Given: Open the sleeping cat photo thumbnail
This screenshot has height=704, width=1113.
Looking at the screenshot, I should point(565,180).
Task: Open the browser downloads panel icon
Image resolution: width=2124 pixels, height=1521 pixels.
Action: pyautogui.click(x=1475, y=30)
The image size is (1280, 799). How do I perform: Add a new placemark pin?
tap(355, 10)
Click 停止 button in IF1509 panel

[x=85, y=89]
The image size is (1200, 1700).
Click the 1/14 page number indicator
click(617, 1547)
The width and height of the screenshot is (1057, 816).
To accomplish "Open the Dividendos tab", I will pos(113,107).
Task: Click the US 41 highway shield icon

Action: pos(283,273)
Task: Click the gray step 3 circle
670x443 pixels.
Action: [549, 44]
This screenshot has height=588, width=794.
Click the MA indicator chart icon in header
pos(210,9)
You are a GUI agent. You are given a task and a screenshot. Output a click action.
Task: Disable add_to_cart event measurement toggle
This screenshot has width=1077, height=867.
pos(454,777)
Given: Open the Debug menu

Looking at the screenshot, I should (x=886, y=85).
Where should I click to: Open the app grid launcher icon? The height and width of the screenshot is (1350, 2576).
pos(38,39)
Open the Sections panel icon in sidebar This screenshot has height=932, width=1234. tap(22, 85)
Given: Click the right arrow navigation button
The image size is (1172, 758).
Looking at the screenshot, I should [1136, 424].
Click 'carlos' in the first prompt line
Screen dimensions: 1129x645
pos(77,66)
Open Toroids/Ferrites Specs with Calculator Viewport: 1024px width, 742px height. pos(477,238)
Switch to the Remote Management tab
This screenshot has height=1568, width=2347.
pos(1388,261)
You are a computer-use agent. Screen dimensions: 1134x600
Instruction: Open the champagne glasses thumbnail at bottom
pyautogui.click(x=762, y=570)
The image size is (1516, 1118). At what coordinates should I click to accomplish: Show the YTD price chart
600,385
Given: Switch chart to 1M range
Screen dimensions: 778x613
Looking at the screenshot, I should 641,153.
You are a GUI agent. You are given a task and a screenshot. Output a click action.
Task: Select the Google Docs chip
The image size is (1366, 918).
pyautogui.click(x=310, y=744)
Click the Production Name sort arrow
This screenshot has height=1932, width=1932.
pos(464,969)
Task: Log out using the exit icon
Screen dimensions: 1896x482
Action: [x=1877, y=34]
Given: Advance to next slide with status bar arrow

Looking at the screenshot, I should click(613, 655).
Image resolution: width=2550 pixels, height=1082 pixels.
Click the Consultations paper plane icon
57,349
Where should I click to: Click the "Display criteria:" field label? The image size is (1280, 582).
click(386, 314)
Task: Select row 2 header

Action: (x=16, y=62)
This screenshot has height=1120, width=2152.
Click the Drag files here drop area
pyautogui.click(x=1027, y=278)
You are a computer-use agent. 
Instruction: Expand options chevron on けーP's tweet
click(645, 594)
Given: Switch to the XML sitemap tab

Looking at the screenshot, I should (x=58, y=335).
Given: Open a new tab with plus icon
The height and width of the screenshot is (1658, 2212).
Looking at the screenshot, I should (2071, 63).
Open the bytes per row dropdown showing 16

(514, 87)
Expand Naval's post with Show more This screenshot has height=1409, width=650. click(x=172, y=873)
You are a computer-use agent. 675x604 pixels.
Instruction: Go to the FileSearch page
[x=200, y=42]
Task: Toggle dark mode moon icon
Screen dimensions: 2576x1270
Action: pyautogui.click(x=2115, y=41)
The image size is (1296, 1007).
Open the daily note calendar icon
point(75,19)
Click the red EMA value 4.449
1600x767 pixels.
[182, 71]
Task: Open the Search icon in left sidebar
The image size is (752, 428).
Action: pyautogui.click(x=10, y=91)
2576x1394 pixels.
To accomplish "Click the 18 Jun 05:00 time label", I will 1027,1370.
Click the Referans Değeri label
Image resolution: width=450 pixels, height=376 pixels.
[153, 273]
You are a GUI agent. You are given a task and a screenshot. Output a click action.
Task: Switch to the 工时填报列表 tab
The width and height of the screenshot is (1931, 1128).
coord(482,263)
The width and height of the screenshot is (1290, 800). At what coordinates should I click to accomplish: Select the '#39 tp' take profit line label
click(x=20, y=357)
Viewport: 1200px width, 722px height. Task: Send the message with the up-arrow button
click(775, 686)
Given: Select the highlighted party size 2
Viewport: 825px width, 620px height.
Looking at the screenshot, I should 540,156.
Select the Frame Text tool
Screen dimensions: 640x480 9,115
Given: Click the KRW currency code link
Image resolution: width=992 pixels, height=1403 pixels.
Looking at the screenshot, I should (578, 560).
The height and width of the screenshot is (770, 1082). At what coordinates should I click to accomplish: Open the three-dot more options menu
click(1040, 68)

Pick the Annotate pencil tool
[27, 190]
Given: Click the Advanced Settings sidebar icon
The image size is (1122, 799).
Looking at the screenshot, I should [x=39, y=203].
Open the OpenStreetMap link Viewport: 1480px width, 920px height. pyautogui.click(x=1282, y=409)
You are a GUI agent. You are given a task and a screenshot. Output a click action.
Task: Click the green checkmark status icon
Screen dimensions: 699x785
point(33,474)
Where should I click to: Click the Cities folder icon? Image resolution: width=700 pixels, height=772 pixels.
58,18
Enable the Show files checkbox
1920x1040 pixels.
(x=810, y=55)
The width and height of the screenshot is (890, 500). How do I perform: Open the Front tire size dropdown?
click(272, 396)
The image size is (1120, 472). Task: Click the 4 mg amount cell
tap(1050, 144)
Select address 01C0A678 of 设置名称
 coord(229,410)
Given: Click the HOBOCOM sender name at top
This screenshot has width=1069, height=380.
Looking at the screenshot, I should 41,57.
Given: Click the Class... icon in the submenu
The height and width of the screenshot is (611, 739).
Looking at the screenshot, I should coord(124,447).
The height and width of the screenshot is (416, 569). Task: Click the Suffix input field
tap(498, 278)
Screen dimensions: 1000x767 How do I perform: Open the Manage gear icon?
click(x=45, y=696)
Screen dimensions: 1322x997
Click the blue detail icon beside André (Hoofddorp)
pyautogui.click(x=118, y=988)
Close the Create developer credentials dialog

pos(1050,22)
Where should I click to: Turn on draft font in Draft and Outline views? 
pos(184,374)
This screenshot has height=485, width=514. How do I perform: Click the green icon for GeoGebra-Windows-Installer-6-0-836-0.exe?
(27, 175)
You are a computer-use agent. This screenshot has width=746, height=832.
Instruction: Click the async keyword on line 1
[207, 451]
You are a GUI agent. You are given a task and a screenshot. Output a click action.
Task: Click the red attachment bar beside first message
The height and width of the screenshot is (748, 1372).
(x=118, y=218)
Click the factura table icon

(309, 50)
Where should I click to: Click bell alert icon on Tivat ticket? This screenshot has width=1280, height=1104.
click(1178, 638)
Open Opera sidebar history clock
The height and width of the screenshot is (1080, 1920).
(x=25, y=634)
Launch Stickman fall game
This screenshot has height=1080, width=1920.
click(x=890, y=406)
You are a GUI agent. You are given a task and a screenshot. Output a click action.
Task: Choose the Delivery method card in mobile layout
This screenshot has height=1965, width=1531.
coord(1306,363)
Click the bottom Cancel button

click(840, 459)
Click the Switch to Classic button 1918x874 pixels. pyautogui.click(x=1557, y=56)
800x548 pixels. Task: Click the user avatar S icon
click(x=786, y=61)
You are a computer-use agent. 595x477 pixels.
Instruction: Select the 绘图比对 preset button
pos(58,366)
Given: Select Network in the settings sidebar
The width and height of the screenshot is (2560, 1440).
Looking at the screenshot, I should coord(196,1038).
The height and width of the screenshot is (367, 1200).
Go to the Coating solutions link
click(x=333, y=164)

TASK:
Render every line of the listing above as a Markdown table with the columns "Number" and "Entry", one row per line, skipping blank lines.

ANSWER BELOW:
| Number | Entry |
|---|---|
| 1 | Given: Open the sleeping cat photo thumbnail |
| 2 | This screenshot has height=704, width=1113. |
| 3 | Looking at the screenshot, I should point(565,180). |
| 4 | Task: Open the browser downloads panel icon |
| 5 | Image resolution: width=2124 pixels, height=1521 pixels. |
| 6 | Action: pyautogui.click(x=1475, y=30) |
| 7 | The image size is (1280, 799). How do I perform: Add a new placemark pin? |
| 8 | tap(355, 10) |
| 9 | Click 停止 button in IF1509 panel |
| 10 | [x=85, y=89] |
| 11 | The image size is (1200, 1700). |
| 12 | Click the 1/14 page number indicator |
| 13 | click(617, 1547) |
| 14 | The width and height of the screenshot is (1057, 816). |
| 15 | To accomplish "Open the Dividendos tab", I will pos(113,107). |
| 16 | Task: Click the US 41 highway shield icon |
| 17 | Action: pos(283,273) |
| 18 | Task: Click the gray step 3 circle |
| 19 | 670x443 pixels. |
| 20 | Action: [549, 44] |
| 21 | This screenshot has height=588, width=794. |
| 22 | Click the MA indicator chart icon in header |
| 23 | pos(210,9) |
| 24 | You are a GUI agent. You are given a task and a screenshot. Output a click action. |
| 25 | Task: Disable add_to_cart event measurement toggle |
| 26 | This screenshot has width=1077, height=867. |
| 27 | pos(454,777) |
| 28 | Given: Open the Debug menu |
| 29 | Looking at the screenshot, I should (x=886, y=85). |
| 30 | Where should I click to: Open the app grid launcher icon? The height and width of the screenshot is (1350, 2576). |
| 31 | pos(38,39) |
| 32 | Open the Sections panel icon in sidebar This screenshot has height=932, width=1234. tap(22, 85) |
| 33 | Given: Click the right arrow navigation button |
| 34 | The image size is (1172, 758). |
| 35 | Looking at the screenshot, I should [1136, 424]. |
| 36 | Click 'carlos' in the first prompt line |
| 37 | Screen dimensions: 1129x645 |
| 38 | pos(77,66) |
| 39 | Open Toroids/Ferrites Specs with Calculator Viewport: 1024px width, 742px height. pos(477,238) |
| 40 | Switch to the Remote Management tab |
| 41 | This screenshot has height=1568, width=2347. |
| 42 | pos(1388,261) |
| 43 | You are a computer-use agent. Screen dimensions: 1134x600 |
| 44 | Instruction: Open the champagne glasses thumbnail at bottom |
| 45 | pyautogui.click(x=762, y=570) |
| 46 | The image size is (1516, 1118). At what coordinates should I click to accomplish: Show the YTD price chart |
| 47 | 600,385 |
| 48 | Given: Switch chart to 1M range |
| 49 | Screen dimensions: 778x613 |
| 50 | Looking at the screenshot, I should 641,153. |
| 51 | You are a GUI agent. You are given a task and a screenshot. Output a click action. |
| 52 | Task: Select the Google Docs chip |
| 53 | The image size is (1366, 918). |
| 54 | pyautogui.click(x=310, y=744) |
| 55 | Click the Production Name sort arrow |
| 56 | This screenshot has height=1932, width=1932. |
| 57 | pos(464,969) |
| 58 | Task: Log out using the exit icon |
| 59 | Screen dimensions: 1896x482 |
| 60 | Action: [x=1877, y=34] |
| 61 | Given: Advance to next slide with status bar arrow |
| 62 | Looking at the screenshot, I should click(613, 655). |
| 63 | Image resolution: width=2550 pixels, height=1082 pixels. |
| 64 | Click the Consultations paper plane icon |
| 65 | 57,349 |
| 66 | Where should I click to: Click the "Display criteria:" field label? The image size is (1280, 582). |
| 67 | click(386, 314) |
| 68 | Task: Select row 2 header |
| 69 | Action: (x=16, y=62) |
| 70 | This screenshot has height=1120, width=2152. |
| 71 | Click the Drag files here drop area |
| 72 | pyautogui.click(x=1027, y=278) |
| 73 | You are a computer-use agent.  |
| 74 | Instruction: Expand options chevron on けーP's tweet |
| 75 | click(645, 594) |
| 76 | Given: Switch to the XML sitemap tab |
| 77 | Looking at the screenshot, I should (x=58, y=335). |
| 78 | Given: Open a new tab with plus icon |
| 79 | The height and width of the screenshot is (1658, 2212). |
| 80 | Looking at the screenshot, I should (2071, 63). |
| 81 | Open the bytes per row dropdown showing 16 |
| 82 | (514, 87) |
| 83 | Expand Naval's post with Show more This screenshot has height=1409, width=650. click(x=172, y=873) |
| 84 | You are a computer-use agent. 675x604 pixels. |
| 85 | Instruction: Go to the FileSearch page |
| 86 | [x=200, y=42] |
| 87 | Task: Toggle dark mode moon icon |
| 88 | Screen dimensions: 2576x1270 |
| 89 | Action: pyautogui.click(x=2115, y=41) |
| 90 | The image size is (1296, 1007). |
| 91 | Open the daily note calendar icon |
| 92 | point(75,19) |
| 93 | Click the red EMA value 4.449 |
| 94 | 1600x767 pixels. |
| 95 | [182, 71] |
| 96 | Task: Open the Search icon in left sidebar |
| 97 | The image size is (752, 428). |
| 98 | Action: pyautogui.click(x=10, y=91) |
| 99 | 2576x1394 pixels. |
| 100 | To accomplish "Click the 18 Jun 05:00 time label", I will 1027,1370. |
| 101 | Click the Referans Değeri label |
| 102 | Image resolution: width=450 pixels, height=376 pixels. |
| 103 | [153, 273] |
| 104 | You are a GUI agent. You are given a task and a screenshot. Output a click action. |
| 105 | Task: Switch to the 工时填报列表 tab |
| 106 | The width and height of the screenshot is (1931, 1128). |
| 107 | coord(482,263) |
| 108 | The width and height of the screenshot is (1290, 800). At what coordinates should I click to accomplish: Select the '#39 tp' take profit line label |
| 109 | click(x=20, y=357) |
| 110 | Viewport: 1200px width, 722px height. Task: Send the message with the up-arrow button |
| 111 | click(775, 686) |
| 112 | Given: Select the highlighted party size 2 |
| 113 | Viewport: 825px width, 620px height. |
| 114 | Looking at the screenshot, I should 540,156. |
| 115 | Select the Frame Text tool |
| 116 | Screen dimensions: 640x480 9,115 |
| 117 | Given: Click the KRW currency code link |
| 118 | Image resolution: width=992 pixels, height=1403 pixels. |
| 119 | Looking at the screenshot, I should (578, 560). |
| 120 | The height and width of the screenshot is (770, 1082). At what coordinates should I click to accomplish: Open the three-dot more options menu |
| 121 | click(1040, 68) |
| 122 | Pick the Annotate pencil tool |
| 123 | [27, 190] |
| 124 | Given: Click the Advanced Settings sidebar icon |
| 125 | The image size is (1122, 799). |
| 126 | Looking at the screenshot, I should [x=39, y=203]. |
| 127 | Open the OpenStreetMap link Viewport: 1480px width, 920px height. pyautogui.click(x=1282, y=409) |
| 128 | You are a GUI agent. You are given a task and a screenshot. Output a click action. |
| 129 | Task: Click the green checkmark status icon |
| 130 | Screen dimensions: 699x785 |
| 131 | point(33,474) |
| 132 | Where should I click to: Click the Cities folder icon? Image resolution: width=700 pixels, height=772 pixels. |
| 133 | 58,18 |
| 134 | Enable the Show files checkbox |
| 135 | 1920x1040 pixels. |
| 136 | (x=810, y=55) |
| 137 | The width and height of the screenshot is (890, 500). How do I perform: Open the Front tire size dropdown? |
| 138 | click(272, 396) |
| 139 | The image size is (1120, 472). Task: Click the 4 mg amount cell |
| 140 | tap(1050, 144) |
| 141 | Select address 01C0A678 of 设置名称 |
| 142 |  coord(229,410) |
| 143 | Given: Click the HOBOCOM sender name at top |
| 144 | This screenshot has width=1069, height=380. |
| 145 | Looking at the screenshot, I should 41,57. |
| 146 | Given: Click the Class... icon in the submenu |
| 147 | The height and width of the screenshot is (611, 739). |
| 148 | Looking at the screenshot, I should coord(124,447). |
| 149 | The height and width of the screenshot is (416, 569). Task: Click the Suffix input field |
| 150 | tap(498, 278) |
| 151 | Screen dimensions: 1000x767 How do I perform: Open the Manage gear icon? |
| 152 | click(x=45, y=696) |
| 153 | Screen dimensions: 1322x997 |
| 154 | Click the blue detail icon beside André (Hoofddorp) |
| 155 | pyautogui.click(x=118, y=988) |
| 156 | Close the Create developer credentials dialog |
| 157 | pos(1050,22) |
| 158 | Where should I click to: Turn on draft font in Draft and Outline views?  |
| 159 | pos(184,374) |
| 160 | This screenshot has height=485, width=514. How do I perform: Click the green icon for GeoGebra-Windows-Installer-6-0-836-0.exe? |
| 161 | (27, 175) |
| 162 | You are a computer-use agent. This screenshot has width=746, height=832. |
| 163 | Instruction: Click the async keyword on line 1 |
| 164 | [207, 451] |
| 165 | You are a GUI agent. You are given a task and a screenshot. Output a click action. |
| 166 | Task: Click the red attachment bar beside first message |
| 167 | The height and width of the screenshot is (748, 1372). |
| 168 | (x=118, y=218) |
| 169 | Click the factura table icon |
| 170 | (309, 50) |
| 171 | Where should I click to: Click bell alert icon on Tivat ticket? This screenshot has width=1280, height=1104. |
| 172 | click(1178, 638) |
| 173 | Open Opera sidebar history clock |
| 174 | The height and width of the screenshot is (1080, 1920). |
| 175 | (x=25, y=634) |
| 176 | Launch Stickman fall game |
| 177 | This screenshot has height=1080, width=1920. |
| 178 | click(x=890, y=406) |
| 179 | You are a GUI agent. You are given a task and a screenshot. Output a click action. |
| 180 | Task: Choose the Delivery method card in mobile layout |
| 181 | This screenshot has height=1965, width=1531. |
| 182 | coord(1306,363) |
| 183 | Click the bottom Cancel button |
| 184 | click(840, 459) |
| 185 | Click the Switch to Classic button 1918x874 pixels. pyautogui.click(x=1557, y=56) |
| 186 | 800x548 pixels. Task: Click the user avatar S icon |
| 187 | click(x=786, y=61) |
| 188 | You are a computer-use agent. 595x477 pixels. |
| 189 | Instruction: Select the 绘图比对 preset button |
| 190 | pos(58,366) |
| 191 | Given: Select Network in the settings sidebar |
| 192 | The width and height of the screenshot is (2560, 1440). |
| 193 | Looking at the screenshot, I should coord(196,1038). |
| 194 | The height and width of the screenshot is (367, 1200). |
| 195 | Go to the Coating solutions link |
| 196 | click(x=333, y=164) |